Yazarlar: Ümit Yaşar Özkan&Elif Konar Özkan
Resimleyen: Sıddıka Tasa
Kitabı ÖYEMER İçin İnceleyen: Rabia Gülcan Kardaş
Kayıp İlanı ile başlıyor kitap. Masalcımız, yazmakta olduğu kitabın içinde kaybolmuş meğer. Ee, yarım masalda da sihirli nesnelere güvenilmezmiş, hepsi farklı çalışabilirmiş. Hal böyle olunca gözünü budaktan, sözünü dudaktan esirgemeyen cesur kahramanlara ihtiyaç varmış yani bize, okuyucuya. Gel de göğsünü gere gere okumaya başlama şu kitabı…
Kitapta birden çok masal var. Her biri hem bildiğimiz unsurlar taşıyor hem bizi şaşırtıyor. Bence masal zeka işi. Ve zekilikler sızıyor satırlardan, her şaşırdığınızda bunu hissediyorsunuz. Zeka kadar gönül işi de tabi. Onu da yüzünüzdeki tebessümde buluyorsunuz.

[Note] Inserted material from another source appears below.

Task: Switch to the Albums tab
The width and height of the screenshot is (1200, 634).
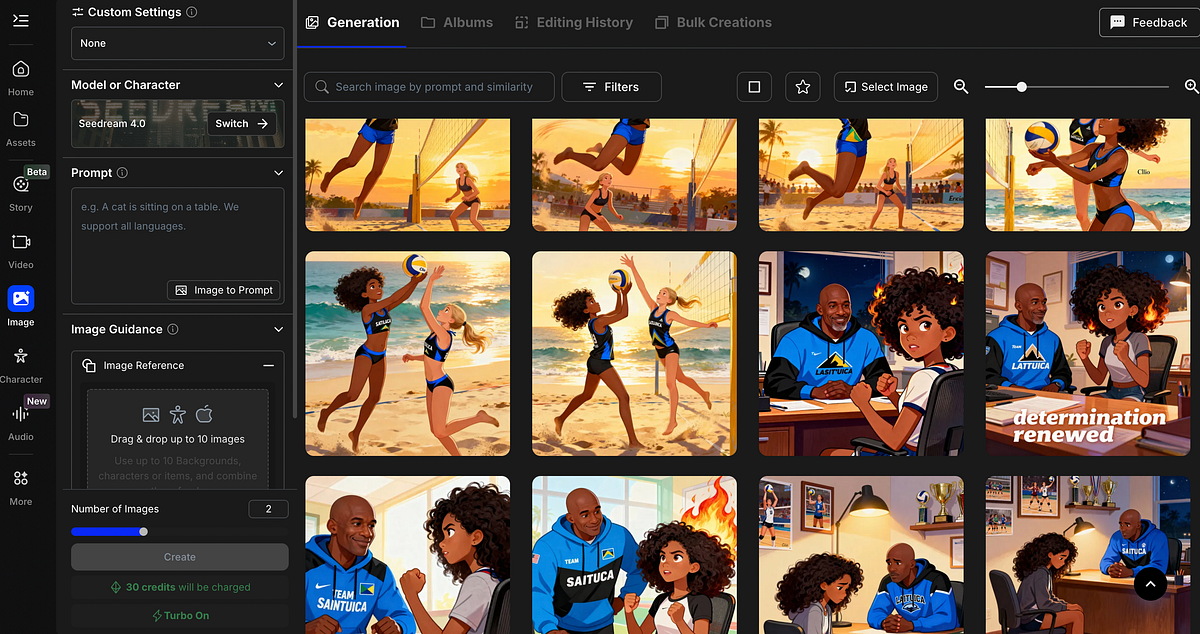Action: pos(457,22)
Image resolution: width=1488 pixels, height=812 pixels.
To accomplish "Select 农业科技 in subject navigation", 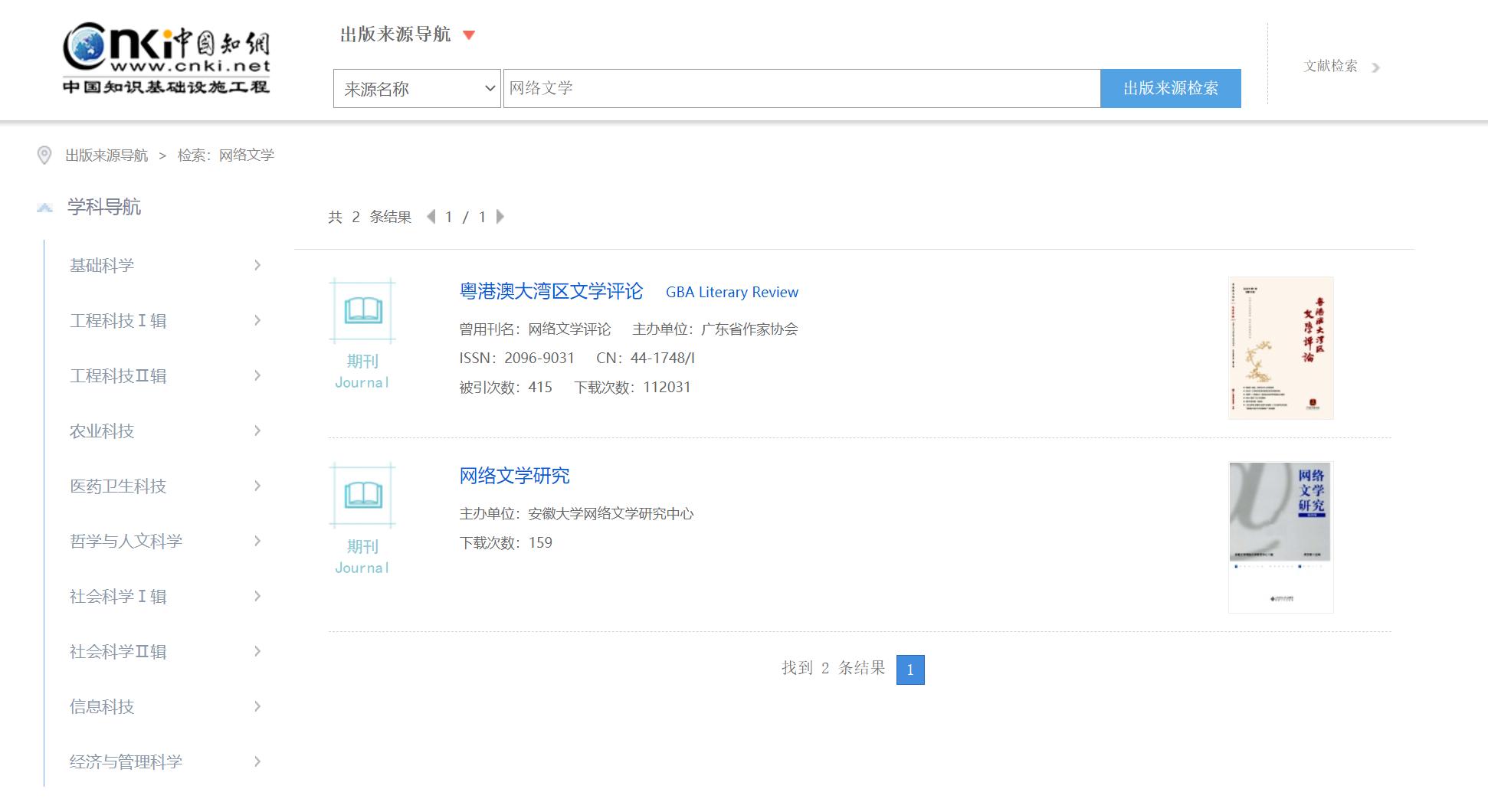I will tap(102, 431).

Masalları okurken o büyülü dünyaya gireriz hemen. Ama sanki “Bu Bir Masal mı?”da farklı bir şey daha var. Masallar sanki bizim dünyamıza giriyorlar ara ara. Bunları en çok masal geçişlerindeki ilanlarda hissettim. Dev Emlak Nakliye, taşınma hatıralarınızı birden “acaba bir dev bizi taşısaydı nasıl olurdu?” sorusuyla sarmalayıp başka bir masala götürüveriyor, ona teslim olursanız. Ya “Masalca Dil Kursu”na ne demeli? Zümrüdüanka lehçelerinde şarkı söylemeyi vadeden bir kursun ilanı, nasıl olurdu ki bu şarkılar diye dilinizde mırıldanmaz mı?
Hani masalcımız kaybolmuştu ya, bakalım onu bulabilecek misiniz? Ayrıca şimdiden söyleyeyim, bu kitap bitmiyor. Eh zaten kim masallar bitsin ister ki?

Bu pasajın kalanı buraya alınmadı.